Interrogations & Trial

Four days later, after interrogations and a short public trial, the Scholls and fellow White Rose member Christoph Probst were found guilty of treason and sentenced to death. They were executed with a small, portable guillotine that same day. The incident received little attention in the U.S.

Three more White Rose members were later executed, including Kurt Huber, a philosophy professor associated with the group. (Following his execution, his wife received a bill for 3,000 reichsmarks for the wear and tear on the guillotine.)

But seeds of unrest and dissent had taken hold. The next year, in 1944, some of Hitler’s own officers would attempt to assassinate him, as portrayed in the 2008 Tom Cruise movie Valkyrie. (The White Rose story has been the subject of at least four foreign films, most recently the 2005 Oscar-nominated German film Sophie Scholl: The Final Days.)

By 1945, Germany was defeated, along with its Axis allies, Italy and Japan. Hitler committed suicide in his bunker rather than risk capture. Of the 10.5 million Jews in Europe before the war, an estimated 6 million had died in the Holocaust.

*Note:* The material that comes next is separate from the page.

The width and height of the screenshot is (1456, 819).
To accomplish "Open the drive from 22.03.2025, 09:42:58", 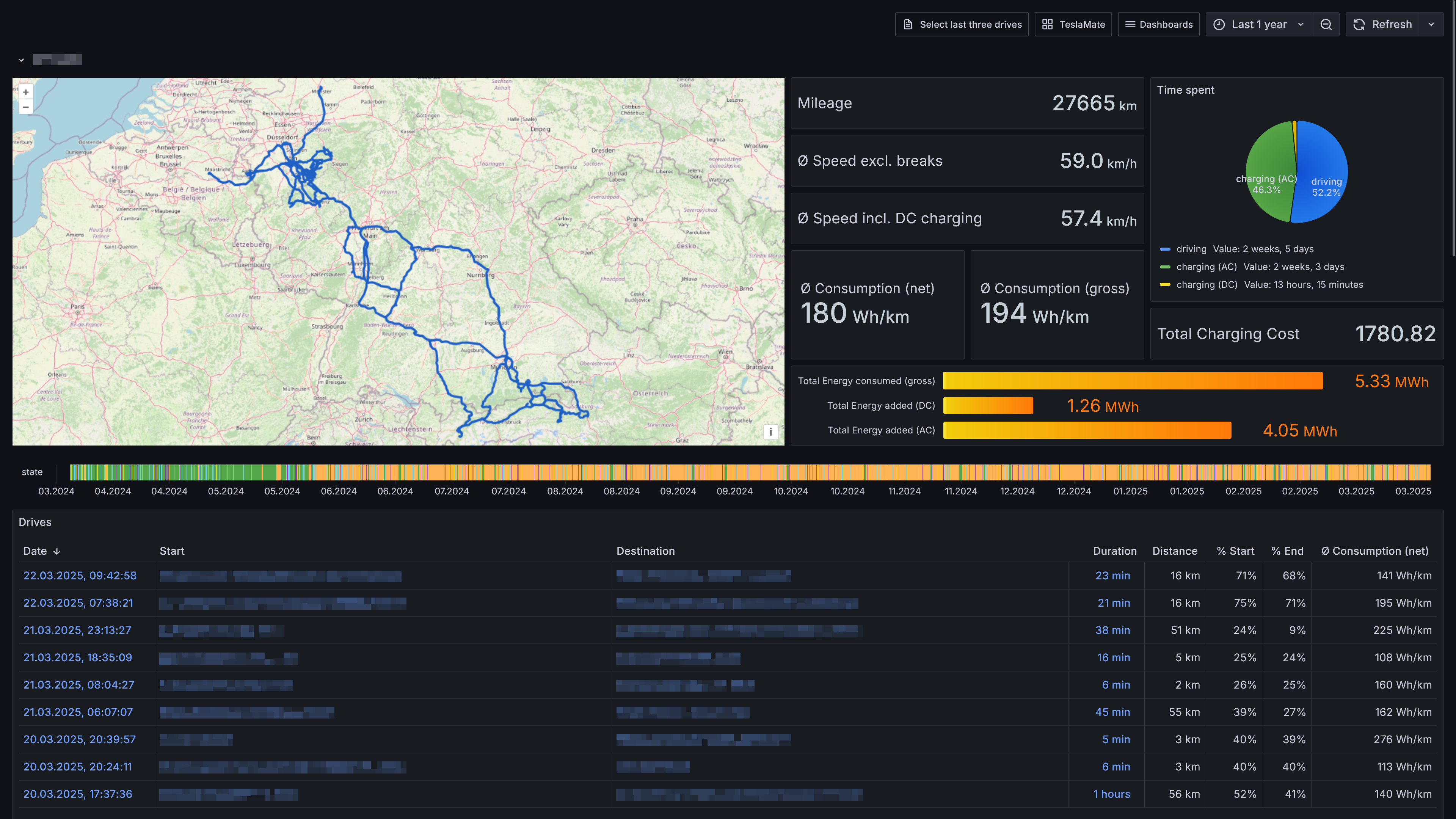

Elizabeth Hartnagel, the Scholls’ sister, later married Sophie’s fiancé, and was left to ponder her siblings’ motivations and sacrifice.

“I think it was sympathy in the best sense of the word. Sympathy for the oppressed. And reaching a point where you cannot stand by and watch. It was the human thing to do,” Hartnagel said years later. “The Germans were such cowards.”

In Germany, the White Rose story remains a part of the narrative of the Holocaust and those who did resist, such as Oskar Schindler of Schindler’s List fame.

“They are a part of Munich and known by virtually everyone here,” says biographer Dumbach. “Their legacy is clear: It is a call for truth, for decency, for overcoming fear, of knowing that youth does have power. Knowing they existed makes all of us stronger.”

Robert K. Elder is a writer and editor living in Chicago.